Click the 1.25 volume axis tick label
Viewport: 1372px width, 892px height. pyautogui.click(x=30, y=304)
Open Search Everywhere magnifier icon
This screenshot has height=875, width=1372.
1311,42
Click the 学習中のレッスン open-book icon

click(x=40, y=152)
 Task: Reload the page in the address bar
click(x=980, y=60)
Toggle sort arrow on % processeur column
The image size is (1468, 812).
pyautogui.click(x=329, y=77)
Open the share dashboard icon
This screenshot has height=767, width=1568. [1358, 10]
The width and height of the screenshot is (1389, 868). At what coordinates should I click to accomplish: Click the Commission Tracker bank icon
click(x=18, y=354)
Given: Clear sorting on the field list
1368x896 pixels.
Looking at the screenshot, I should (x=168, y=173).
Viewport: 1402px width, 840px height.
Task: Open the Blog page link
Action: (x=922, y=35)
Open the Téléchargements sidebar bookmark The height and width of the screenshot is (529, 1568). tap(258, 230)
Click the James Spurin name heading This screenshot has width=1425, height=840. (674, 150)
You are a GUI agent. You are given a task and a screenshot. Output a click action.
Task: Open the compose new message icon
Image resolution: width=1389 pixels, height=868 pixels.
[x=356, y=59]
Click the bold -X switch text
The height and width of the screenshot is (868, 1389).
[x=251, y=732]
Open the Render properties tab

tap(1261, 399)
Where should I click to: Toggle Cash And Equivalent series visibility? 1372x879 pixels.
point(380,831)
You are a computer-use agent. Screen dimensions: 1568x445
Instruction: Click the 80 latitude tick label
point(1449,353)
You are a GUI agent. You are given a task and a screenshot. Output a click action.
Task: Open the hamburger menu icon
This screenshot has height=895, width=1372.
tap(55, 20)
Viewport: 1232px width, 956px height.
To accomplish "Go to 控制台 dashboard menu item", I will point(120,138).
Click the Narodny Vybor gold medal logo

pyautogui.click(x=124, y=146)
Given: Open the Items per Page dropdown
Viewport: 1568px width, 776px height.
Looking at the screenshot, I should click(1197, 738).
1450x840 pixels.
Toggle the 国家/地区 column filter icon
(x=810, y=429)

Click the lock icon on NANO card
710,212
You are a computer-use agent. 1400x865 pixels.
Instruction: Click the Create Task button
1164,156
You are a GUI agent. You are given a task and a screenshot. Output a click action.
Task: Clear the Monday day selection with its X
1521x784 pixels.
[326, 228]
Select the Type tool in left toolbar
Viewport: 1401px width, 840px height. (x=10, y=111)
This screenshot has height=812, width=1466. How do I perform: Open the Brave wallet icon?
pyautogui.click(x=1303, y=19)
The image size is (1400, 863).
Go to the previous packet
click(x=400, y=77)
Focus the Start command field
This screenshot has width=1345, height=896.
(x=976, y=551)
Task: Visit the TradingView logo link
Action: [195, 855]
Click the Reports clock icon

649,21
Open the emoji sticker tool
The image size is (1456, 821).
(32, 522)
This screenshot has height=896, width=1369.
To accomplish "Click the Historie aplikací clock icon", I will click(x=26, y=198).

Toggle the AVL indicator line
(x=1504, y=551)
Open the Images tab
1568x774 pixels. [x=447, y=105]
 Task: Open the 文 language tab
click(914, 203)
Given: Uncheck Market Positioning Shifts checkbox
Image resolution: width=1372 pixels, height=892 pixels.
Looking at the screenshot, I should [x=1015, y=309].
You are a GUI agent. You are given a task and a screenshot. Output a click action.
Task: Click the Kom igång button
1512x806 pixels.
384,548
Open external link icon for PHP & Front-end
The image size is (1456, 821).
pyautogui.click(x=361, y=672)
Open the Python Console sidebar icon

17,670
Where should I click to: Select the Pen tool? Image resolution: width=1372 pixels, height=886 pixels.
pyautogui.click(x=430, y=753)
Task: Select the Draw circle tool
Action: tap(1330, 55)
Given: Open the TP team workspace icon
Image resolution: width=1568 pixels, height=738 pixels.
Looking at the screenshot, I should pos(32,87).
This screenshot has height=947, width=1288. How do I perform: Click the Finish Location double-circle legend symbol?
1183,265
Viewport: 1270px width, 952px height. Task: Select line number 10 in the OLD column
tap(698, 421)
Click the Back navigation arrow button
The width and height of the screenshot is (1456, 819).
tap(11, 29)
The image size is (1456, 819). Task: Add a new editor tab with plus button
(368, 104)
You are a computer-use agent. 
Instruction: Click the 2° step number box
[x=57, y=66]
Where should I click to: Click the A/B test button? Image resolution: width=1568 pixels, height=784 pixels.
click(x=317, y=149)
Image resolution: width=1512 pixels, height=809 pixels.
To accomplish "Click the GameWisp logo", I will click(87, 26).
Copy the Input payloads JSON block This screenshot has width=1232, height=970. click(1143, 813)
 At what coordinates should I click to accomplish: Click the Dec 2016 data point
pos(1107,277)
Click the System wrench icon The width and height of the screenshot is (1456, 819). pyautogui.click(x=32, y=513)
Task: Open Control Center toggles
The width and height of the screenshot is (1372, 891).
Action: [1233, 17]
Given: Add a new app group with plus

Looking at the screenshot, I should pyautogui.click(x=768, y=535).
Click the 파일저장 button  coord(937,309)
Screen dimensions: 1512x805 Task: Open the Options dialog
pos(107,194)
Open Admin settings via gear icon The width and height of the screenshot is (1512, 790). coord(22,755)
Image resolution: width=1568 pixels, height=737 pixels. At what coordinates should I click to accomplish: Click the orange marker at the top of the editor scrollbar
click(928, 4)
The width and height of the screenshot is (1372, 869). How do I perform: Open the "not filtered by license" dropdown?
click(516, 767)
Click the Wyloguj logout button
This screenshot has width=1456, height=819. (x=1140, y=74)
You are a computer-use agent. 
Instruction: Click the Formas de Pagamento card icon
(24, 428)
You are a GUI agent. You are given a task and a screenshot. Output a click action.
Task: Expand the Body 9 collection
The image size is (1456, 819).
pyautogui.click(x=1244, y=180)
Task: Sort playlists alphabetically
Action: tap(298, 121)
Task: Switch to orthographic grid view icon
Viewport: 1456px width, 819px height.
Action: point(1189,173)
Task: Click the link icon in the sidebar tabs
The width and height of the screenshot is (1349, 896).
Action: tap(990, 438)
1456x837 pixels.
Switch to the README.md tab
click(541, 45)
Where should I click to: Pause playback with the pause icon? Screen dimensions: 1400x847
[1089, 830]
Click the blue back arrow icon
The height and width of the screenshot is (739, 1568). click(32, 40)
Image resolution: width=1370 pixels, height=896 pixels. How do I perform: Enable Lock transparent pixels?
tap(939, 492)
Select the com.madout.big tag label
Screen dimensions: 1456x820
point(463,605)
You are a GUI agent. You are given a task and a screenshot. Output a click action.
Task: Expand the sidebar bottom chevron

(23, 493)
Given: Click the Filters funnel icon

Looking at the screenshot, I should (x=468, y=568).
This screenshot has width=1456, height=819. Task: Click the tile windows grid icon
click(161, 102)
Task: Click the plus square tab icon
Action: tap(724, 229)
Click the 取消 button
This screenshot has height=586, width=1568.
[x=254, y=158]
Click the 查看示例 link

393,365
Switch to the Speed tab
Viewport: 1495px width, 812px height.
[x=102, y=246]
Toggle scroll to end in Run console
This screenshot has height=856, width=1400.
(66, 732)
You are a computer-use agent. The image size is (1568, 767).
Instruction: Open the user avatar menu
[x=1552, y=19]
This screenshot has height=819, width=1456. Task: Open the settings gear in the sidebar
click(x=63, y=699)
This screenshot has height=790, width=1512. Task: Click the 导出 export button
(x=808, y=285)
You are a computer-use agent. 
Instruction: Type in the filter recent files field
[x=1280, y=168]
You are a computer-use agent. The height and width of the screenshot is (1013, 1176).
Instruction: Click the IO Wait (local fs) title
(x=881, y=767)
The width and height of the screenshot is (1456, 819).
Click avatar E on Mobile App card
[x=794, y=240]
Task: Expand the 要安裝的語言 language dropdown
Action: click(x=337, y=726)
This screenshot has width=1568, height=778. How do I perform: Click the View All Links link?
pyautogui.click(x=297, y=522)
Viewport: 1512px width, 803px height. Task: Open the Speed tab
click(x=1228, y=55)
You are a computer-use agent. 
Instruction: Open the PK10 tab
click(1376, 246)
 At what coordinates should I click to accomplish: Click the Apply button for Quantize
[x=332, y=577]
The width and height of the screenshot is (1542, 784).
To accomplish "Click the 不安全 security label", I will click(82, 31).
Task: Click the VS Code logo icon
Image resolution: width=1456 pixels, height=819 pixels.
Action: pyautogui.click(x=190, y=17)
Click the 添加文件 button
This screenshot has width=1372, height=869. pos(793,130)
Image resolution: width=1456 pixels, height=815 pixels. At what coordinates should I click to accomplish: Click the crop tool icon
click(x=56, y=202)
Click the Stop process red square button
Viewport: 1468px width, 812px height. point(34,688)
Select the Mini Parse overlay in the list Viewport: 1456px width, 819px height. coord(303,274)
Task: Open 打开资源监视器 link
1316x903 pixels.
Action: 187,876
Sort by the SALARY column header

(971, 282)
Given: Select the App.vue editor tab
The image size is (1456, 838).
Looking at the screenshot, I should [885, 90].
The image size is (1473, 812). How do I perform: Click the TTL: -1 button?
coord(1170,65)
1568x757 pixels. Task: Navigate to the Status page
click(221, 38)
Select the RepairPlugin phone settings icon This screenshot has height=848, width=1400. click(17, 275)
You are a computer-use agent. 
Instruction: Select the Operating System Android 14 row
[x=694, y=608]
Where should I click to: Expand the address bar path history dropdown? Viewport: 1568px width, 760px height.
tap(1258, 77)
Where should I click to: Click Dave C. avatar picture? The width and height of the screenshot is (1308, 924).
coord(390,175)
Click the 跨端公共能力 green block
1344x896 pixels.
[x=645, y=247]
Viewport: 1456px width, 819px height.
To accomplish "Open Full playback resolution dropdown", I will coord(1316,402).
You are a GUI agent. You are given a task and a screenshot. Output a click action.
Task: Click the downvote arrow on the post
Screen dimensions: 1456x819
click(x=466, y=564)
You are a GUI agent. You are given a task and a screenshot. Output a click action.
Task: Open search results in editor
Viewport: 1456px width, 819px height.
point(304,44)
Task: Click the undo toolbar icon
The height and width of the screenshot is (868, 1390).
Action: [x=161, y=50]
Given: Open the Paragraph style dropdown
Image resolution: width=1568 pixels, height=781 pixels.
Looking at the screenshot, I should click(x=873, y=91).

+ + +

▶ [How to complete this task]: Copy out each line of the data that includes the string "Clear".

▶ [Exercise output]:
Given: Clear sorting on the field list
Task: Clear the Monday day selection with its X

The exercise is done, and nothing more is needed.